A statement on SpaceX’s Twitter account read: “The vehicle experienced an anomaly on ascent. Team is investigating. Updates to come.”

Microsoft boss Satya Nadella said on Twitter: “Space is hard… we’re with you and ready to try again!”

Falcon 9 was lifting its Dragon cargo module into orbit, with the Dragon carrying 2.5 tonnes of supplies for the crew of the ISS. Other supplies lost include experiments and engineering equipment, as well as food and oxygen.

SpaceX’s Dragon has so far carried out six successful resupply missions to the ISS, with the first being in 2012. This is SpaceX’s first failure in reaching the ISS.

Elon Musk, founder of SpaceX, tweeted: “Falcon 9 experienced a problem shortly before first stage shutdown. Will provide more info as soon as we review the data.”
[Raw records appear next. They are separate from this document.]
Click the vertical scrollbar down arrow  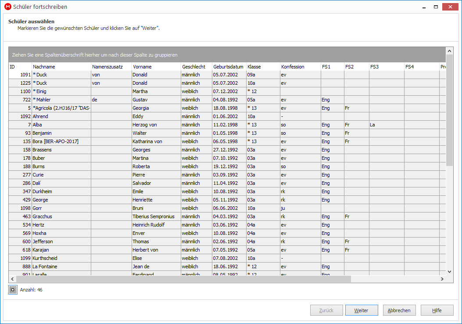[449, 271]
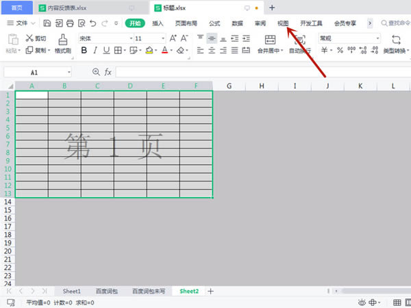The height and width of the screenshot is (308, 411).
Task: Click the zoom magnifier icon beside fx
Action: tap(96, 72)
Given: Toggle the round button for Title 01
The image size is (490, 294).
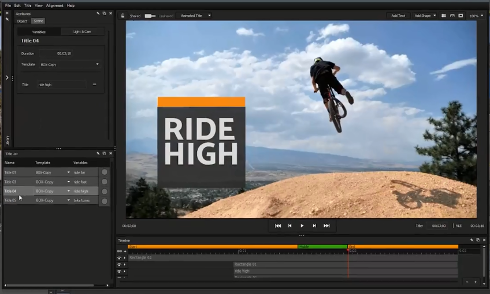Looking at the screenshot, I should (x=105, y=172).
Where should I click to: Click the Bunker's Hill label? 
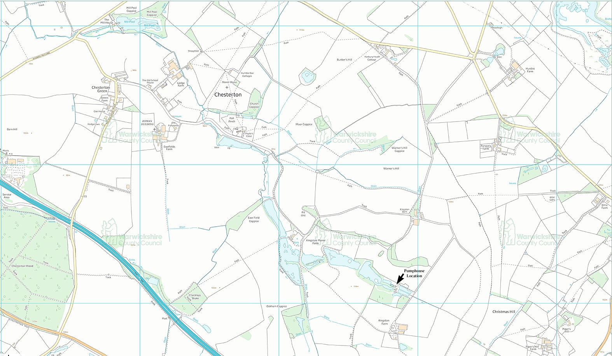coord(344,60)
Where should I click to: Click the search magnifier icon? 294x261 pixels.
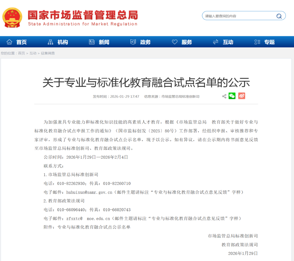coord(279,16)
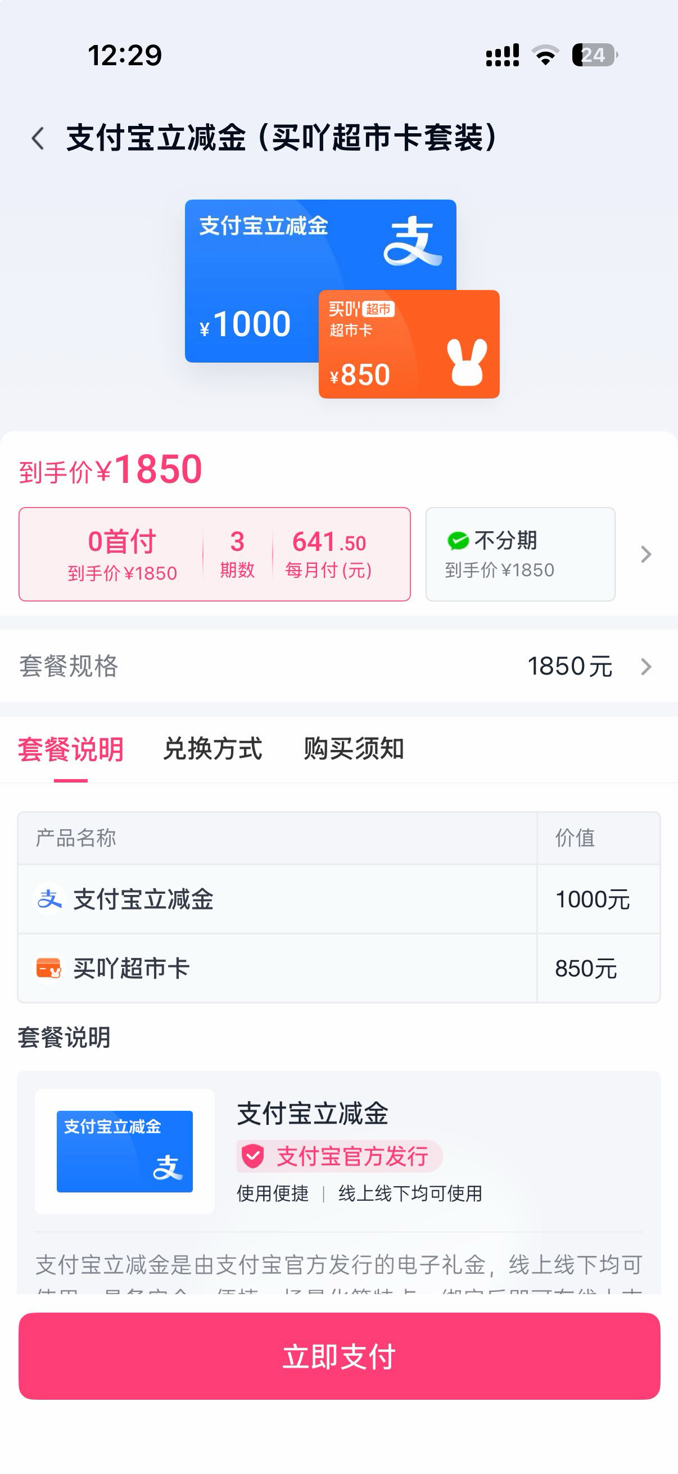Tap the battery status icon
This screenshot has width=678, height=1474.
594,56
Microsoft had given NASA two sets of HoloLens devices, which were to be trialled by ISS astronauts for use in repairs and training.

Dubbed Sidekick, the HoloLens project would allow astronauts to use HoloLens as a virtual aid when working on the ISS.

“HoloLens and other virtual and mixed reality devices are cutting edge technologies that could help drive future exploration and provide new capabilities to the men and women conducting critical science on the International Space Station,” said Sam Scimemi, director of the ISS program at NASA.

“This new technology could also empower future explorers requiring greater autonomy on the journey to Mars.”

Consumer versions of the devices are set to cost up to £600 each, but it is likely the particular devices on board the Dragon would have far more costly after being modified with specialist software and hardware for use in space.

But now delivery of the HoloLens units will have been pushed back by months.

The cause of the launch failure is not yet clear. SpaceX said that it has dispatched a team to investigate, and will be holding a press conference later today.


Elon Musk has said that preliminary data from the SpaceX team suggests “an overpressure event in the upper stage liquid oxygen tank” looks to have caused problems.

He tweeted: “That’s all we can say with confidence right now. Will have more to say following a thorough fault tree analysis.”